**Action item**. Please write the next part of the abstract below on clusterin in ovarian cancer, starting after its last sentence. Ignore the listing that follows it.

[[ Passage for review open ]]

Epigenetic Inactivation of Clusterin Gene May Predict for Mesenteric Metastasis of Primary Ovarian Cancer
CM Quick, HH Zhang, GF Yang, CY Fan. University of Arkansas for Medical Sciences, Little Rock, AR; John L. McClellan Memorial Veterans Hospital and UAMS, Little Rock, AR; The First Affiliated Hospital, Sun Yat-Sen Univ Med Sciences, Guangzhou, China
Background: Clusterin, a multifunctional glycoprotein, is ubiquitously produced in mammalian tissues. Clusterin has been shown to play significant roles in many aspects of human tumor biology, such as cell-cell adhesion, cell proliferation, apoptosis, chemoresistance and angiogenesis. While clusterin is shown to be overexpressed in many types of human malignant tumors, its exact roles in the biologic behavior in ovarian epithelial cancer have not been fully investigated.
Design: Immunohistochemical (IHC) staining for clusterin was performed on a Tissue Microarray (TMA) containing 50 primary ovarian epithelial cancer (39 serous; 11 mucinous) and 50 matched mesenteric metastasis. Methylation-specific PCR for clusterin gene promoter was performed on all 100 tumors to determine whether clusterin protein expression is affected by promoter hypermethylation.

[[ Passage for review closed ]]
[[ Dataset content open ]]

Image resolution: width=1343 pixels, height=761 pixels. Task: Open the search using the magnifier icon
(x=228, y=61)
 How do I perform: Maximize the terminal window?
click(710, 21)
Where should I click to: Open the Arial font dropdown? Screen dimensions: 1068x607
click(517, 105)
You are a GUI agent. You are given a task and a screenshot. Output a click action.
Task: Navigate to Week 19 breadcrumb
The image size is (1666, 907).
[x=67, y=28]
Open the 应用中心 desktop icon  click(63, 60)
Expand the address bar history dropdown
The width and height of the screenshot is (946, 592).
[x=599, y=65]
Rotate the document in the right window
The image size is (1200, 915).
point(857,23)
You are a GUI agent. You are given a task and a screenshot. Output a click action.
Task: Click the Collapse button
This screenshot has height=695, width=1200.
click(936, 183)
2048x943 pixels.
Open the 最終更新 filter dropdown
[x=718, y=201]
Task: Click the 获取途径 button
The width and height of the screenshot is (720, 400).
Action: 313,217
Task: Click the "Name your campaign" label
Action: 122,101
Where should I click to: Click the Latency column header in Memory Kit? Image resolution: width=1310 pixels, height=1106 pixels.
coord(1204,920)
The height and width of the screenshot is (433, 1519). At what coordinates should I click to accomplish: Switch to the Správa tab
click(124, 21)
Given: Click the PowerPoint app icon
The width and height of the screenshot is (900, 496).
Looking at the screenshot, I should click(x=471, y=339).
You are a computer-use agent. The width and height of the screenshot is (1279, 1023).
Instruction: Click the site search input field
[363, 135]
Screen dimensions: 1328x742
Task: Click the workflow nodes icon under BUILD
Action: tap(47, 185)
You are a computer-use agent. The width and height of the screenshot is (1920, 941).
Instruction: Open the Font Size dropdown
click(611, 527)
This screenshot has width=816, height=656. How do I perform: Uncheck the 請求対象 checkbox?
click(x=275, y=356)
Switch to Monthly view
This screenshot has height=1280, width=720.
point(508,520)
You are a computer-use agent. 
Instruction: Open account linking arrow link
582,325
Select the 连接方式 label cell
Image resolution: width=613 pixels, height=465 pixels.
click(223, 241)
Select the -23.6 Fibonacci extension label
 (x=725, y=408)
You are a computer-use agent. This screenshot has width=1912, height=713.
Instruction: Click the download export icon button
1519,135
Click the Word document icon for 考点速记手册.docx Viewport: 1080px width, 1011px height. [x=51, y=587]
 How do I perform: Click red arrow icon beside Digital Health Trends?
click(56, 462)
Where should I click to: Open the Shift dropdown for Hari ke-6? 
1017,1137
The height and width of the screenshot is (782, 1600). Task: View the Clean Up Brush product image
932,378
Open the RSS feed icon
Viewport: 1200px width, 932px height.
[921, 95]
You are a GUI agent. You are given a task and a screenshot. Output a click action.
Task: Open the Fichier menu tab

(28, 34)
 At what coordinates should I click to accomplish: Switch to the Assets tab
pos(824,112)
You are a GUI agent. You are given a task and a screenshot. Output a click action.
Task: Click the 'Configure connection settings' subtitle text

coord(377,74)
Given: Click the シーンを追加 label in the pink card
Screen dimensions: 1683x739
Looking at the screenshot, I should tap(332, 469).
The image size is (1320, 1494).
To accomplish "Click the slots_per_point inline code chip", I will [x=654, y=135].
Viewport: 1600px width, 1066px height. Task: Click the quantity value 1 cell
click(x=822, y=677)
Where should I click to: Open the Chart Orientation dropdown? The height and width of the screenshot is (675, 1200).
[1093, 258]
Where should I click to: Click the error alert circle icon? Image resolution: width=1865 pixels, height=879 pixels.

[[ Dataset content closed ]]

**Task result**.
Results: High levels of clusterin protein were seen in 32 of 50 (64%) primary ovarian epithelial carcinoma and in 17 of 50 (34%) matched mesenteric metastasis. Decreased clusterin protein expression was significantly correlated with mesenteric metastasis (p = 0.03). Clusterin promoter hypermethylation was seen in 3/50 (6%) primary cancer and in 8/50 (16%) metastatic lesions. Among 8 metastatic lesions that displayed clusterin promoter hypermethylation, 7 were seen in metastatic lesions but not in their corresponding primary tumors. Among these 7 cases, 5 demonstrated significant reduction of clusterin protein expression in metastatic lesions as compared to that in their corresponding primary tumors.
Conclusions: Decreased clusterin protein expression is significantly correlated with mesenteric metastasis of ovarian cancer and promoter hypermethylation of the clusterin gene appears to play important roles in silencing the clusterin gene expression in these metastatic lesions.